Le parquet demande un non-lieu pour les deux suspects de l'assassinat d'un leader tamoul à Paris. - photo d'illustration - AFP

Le parquet de Paris a requis un non-lieu pour les deux suspects mis en examen pour l'assassinat en novembre 2012 du leader à Paris de l'ex-rébellion séparatiste des Tigres tamouls du Sri Lanka.

Meurtre commandité par le gouvernement sri-lankais - hypothèse privilégiée par les proches de la victime - règlement de compte ou rivalités au sein de la communauté tamoule, la Brigade Criminelle et les juges d'instruction ont suivi plusieurs pistes dans cette enquête.

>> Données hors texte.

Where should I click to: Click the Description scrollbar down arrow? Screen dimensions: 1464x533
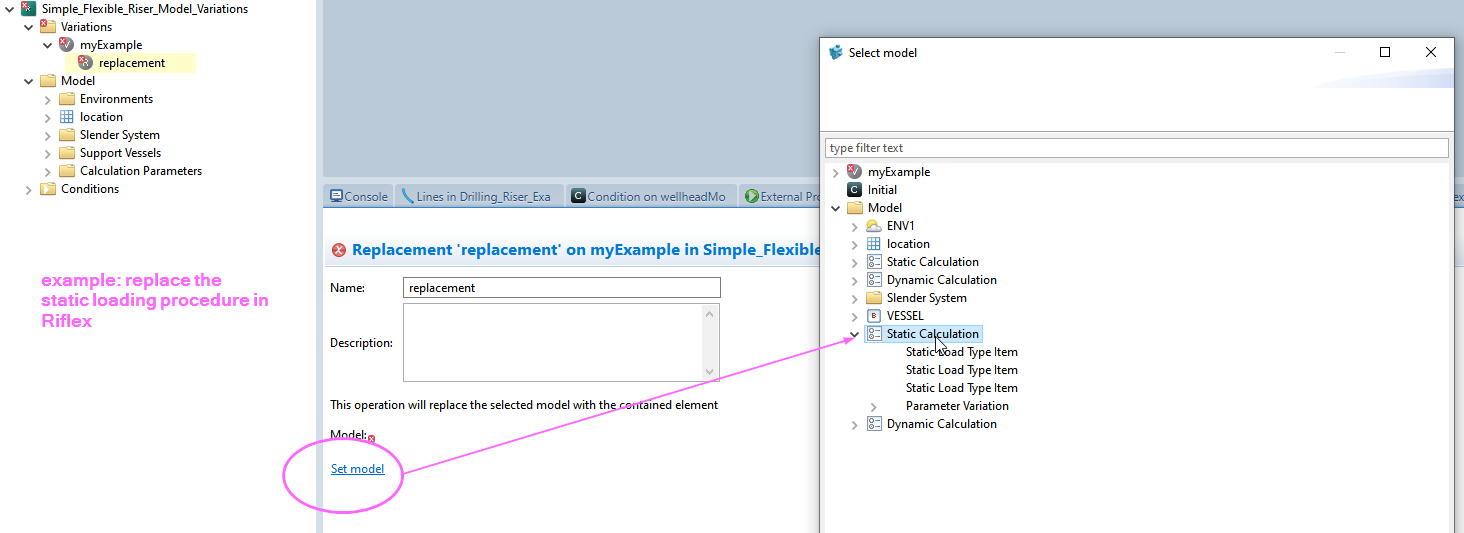coord(710,372)
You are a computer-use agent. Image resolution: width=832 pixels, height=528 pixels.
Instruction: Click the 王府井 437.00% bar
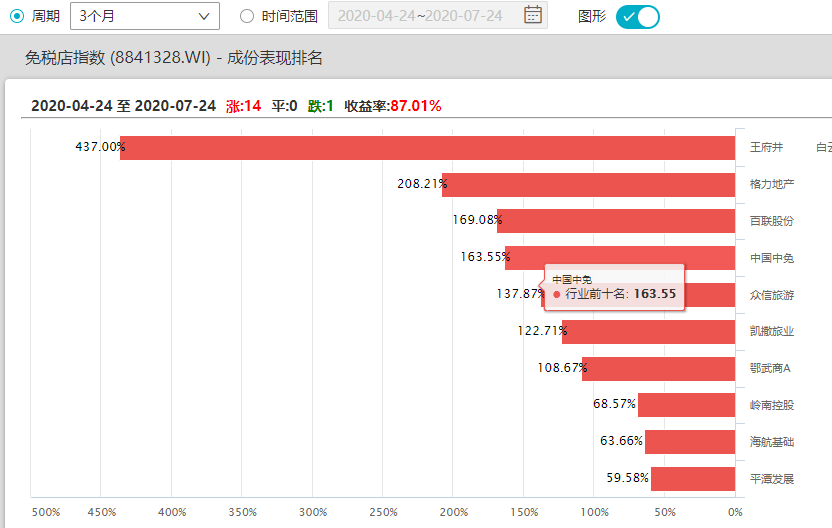point(427,148)
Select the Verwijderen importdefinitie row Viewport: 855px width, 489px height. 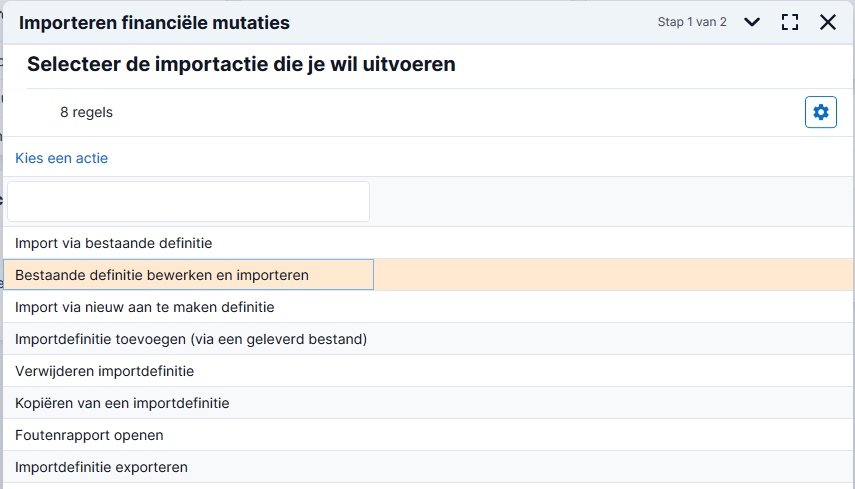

Au soir du 8 novembre 2012, Nadarajah Mathinthiran, dit Parithy, considéré comme le leader à Paris des Tigres de libération de l'Eelam tamoul (LTTE), avait été tué de plusieurs balles en pleine rue, dans le XXe arrondissement, alors qu'il sortait du local du Comité de coordination tamoul en France (CCTF), où venait de se tenir une réunion.

Contrat pour tuer

Deux jours après le meurtre, un témoin s'était présenté à la Brigade criminelle, accompagné d'un proche de la victime. Il avait raconté aux enquêteurs que l'homme qu'il hébergeait, Jegan J., 37 ans, surnommé Ramesh, lui avait confié avoir passé un contrat de 50.000 euros avec le gouvernement sri-lankais pour éliminer Mathinthiran. D'après cette version, Ramesh avait chargé le leader d'un gang au sein de la communauté, surnommé Prem, 36 ans, de tuer la cible.

Mis en examen et en détention provisoire pendant près d'un an, les deux hommes ont toujours nié.

Au Sri Lanka, le conflit entre l'armée et la guérilla tamoule, qui se battait pour obtenir un territoire indépendant, a duré de 1972 à mai 2009, l'un des plus longs et sanglants d'Asie. Il a fait, selon des estimations de l'ONU, quelque 100.000 morts et s'est achevé par la victoire de l'armée qui a écrasé la rébellion dans le sang.